» What the task asks: Among the entries below, take the line with "Collapse the Network settings section" and the line with "Toggle the Ray", and output them and every line between them exactly, with nothing else.

» Data:

-- -- --

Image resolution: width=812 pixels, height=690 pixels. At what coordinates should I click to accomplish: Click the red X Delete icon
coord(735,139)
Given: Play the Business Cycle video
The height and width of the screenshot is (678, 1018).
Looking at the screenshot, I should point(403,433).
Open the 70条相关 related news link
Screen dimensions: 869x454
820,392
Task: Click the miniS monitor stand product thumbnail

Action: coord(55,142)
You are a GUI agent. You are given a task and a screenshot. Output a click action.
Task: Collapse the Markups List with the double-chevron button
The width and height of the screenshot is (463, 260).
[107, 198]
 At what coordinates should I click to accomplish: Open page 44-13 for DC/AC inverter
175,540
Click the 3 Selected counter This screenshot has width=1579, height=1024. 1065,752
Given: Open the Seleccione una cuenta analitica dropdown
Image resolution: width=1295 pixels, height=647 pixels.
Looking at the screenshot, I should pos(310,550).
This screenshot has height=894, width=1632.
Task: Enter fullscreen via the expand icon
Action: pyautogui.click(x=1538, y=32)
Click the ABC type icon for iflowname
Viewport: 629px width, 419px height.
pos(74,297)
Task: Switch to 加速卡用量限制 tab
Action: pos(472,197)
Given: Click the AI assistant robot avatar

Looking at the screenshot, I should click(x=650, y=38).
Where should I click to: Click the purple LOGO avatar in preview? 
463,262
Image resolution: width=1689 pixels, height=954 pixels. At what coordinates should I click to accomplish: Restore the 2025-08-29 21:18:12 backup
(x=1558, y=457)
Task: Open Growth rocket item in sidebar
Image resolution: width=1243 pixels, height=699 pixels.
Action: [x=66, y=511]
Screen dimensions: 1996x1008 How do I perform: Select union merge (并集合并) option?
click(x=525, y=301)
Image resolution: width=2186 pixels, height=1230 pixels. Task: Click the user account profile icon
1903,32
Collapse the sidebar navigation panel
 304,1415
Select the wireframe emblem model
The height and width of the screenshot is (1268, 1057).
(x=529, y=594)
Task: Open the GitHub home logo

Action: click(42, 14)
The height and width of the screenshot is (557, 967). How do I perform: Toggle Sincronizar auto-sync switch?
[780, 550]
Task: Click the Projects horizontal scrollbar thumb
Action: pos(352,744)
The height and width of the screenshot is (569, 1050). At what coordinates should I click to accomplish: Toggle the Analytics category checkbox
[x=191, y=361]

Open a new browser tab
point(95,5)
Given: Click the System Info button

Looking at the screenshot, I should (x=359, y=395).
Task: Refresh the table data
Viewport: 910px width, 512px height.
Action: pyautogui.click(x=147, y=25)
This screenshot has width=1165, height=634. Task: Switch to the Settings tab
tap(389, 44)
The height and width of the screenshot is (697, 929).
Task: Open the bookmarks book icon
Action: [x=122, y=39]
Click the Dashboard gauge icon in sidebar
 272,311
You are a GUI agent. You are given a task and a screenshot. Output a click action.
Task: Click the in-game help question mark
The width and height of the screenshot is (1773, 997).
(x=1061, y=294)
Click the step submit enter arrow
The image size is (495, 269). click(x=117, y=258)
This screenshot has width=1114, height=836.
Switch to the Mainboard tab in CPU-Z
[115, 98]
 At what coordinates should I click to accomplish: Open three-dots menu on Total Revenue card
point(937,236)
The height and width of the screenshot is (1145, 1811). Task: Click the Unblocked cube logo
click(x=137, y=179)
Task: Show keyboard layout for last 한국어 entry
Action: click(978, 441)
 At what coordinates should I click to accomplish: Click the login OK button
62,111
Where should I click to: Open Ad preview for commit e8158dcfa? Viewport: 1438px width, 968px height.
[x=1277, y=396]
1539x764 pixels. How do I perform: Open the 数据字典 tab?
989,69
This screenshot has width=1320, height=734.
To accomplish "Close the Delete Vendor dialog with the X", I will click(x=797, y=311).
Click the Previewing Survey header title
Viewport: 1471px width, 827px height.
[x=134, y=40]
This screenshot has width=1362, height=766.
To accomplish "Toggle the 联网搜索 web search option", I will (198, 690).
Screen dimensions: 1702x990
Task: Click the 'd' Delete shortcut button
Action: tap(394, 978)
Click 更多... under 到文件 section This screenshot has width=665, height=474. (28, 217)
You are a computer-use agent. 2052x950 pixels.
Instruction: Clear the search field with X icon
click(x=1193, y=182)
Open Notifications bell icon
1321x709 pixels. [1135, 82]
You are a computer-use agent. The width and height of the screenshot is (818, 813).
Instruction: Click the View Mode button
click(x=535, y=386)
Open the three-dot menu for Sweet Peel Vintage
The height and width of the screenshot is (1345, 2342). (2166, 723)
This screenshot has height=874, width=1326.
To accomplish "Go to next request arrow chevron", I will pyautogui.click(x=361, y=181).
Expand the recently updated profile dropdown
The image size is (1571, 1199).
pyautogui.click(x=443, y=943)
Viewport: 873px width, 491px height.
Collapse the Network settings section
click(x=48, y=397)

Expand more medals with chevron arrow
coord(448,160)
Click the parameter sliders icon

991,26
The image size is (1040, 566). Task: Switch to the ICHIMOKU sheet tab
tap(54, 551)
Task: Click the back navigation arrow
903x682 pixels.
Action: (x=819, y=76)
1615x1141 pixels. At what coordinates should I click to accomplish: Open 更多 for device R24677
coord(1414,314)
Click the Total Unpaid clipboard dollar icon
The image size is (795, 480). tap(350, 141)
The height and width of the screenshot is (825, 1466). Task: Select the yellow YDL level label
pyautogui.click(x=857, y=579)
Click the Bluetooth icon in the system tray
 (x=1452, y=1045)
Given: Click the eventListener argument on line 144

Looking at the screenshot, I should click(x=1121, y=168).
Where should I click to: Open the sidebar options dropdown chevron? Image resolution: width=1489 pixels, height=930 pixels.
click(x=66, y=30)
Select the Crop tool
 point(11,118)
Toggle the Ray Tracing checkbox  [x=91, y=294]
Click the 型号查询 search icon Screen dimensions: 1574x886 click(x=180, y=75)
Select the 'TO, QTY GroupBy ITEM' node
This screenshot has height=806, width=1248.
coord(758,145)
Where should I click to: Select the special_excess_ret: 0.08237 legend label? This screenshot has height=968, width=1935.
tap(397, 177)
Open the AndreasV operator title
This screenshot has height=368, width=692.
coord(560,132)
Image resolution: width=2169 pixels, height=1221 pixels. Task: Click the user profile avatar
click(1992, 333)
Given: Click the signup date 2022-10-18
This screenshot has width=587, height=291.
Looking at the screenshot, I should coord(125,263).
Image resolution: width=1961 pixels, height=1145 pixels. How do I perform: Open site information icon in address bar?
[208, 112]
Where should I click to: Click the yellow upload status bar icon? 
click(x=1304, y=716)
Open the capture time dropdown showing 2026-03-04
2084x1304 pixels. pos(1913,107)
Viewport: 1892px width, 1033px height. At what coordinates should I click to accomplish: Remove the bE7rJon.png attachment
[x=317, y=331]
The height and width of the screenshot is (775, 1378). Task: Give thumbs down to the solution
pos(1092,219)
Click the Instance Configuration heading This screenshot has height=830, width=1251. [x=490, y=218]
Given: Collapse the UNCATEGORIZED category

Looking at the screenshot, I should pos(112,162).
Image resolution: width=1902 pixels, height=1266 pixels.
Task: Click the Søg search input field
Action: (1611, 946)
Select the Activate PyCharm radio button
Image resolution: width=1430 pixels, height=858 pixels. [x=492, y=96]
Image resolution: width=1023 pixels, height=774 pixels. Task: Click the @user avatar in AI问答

-- -- --

» Solution for this problem:
Collapse the Network settings section
click(x=48, y=397)

Expand more medals with chevron arrow
coord(448,160)
Click the parameter sliders icon

991,26
The image size is (1040, 566). Task: Switch to the ICHIMOKU sheet tab
tap(54, 551)
Task: Click the back navigation arrow
903x682 pixels.
Action: (x=819, y=76)
1615x1141 pixels. At what coordinates should I click to accomplish: Open 更多 for device R24677
coord(1414,314)
Click the Total Unpaid clipboard dollar icon
The image size is (795, 480). tap(350, 141)
The height and width of the screenshot is (825, 1466). Task: Select the yellow YDL level label
pyautogui.click(x=857, y=579)
Click the Bluetooth icon in the system tray
 (x=1452, y=1045)
Given: Click the eventListener argument on line 144

Looking at the screenshot, I should click(x=1121, y=168).
Where should I click to: Open the sidebar options dropdown chevron? Image resolution: width=1489 pixels, height=930 pixels.
click(x=66, y=30)
Select the Crop tool
 point(11,118)
Toggle the Ray Tracing checkbox  [x=91, y=294]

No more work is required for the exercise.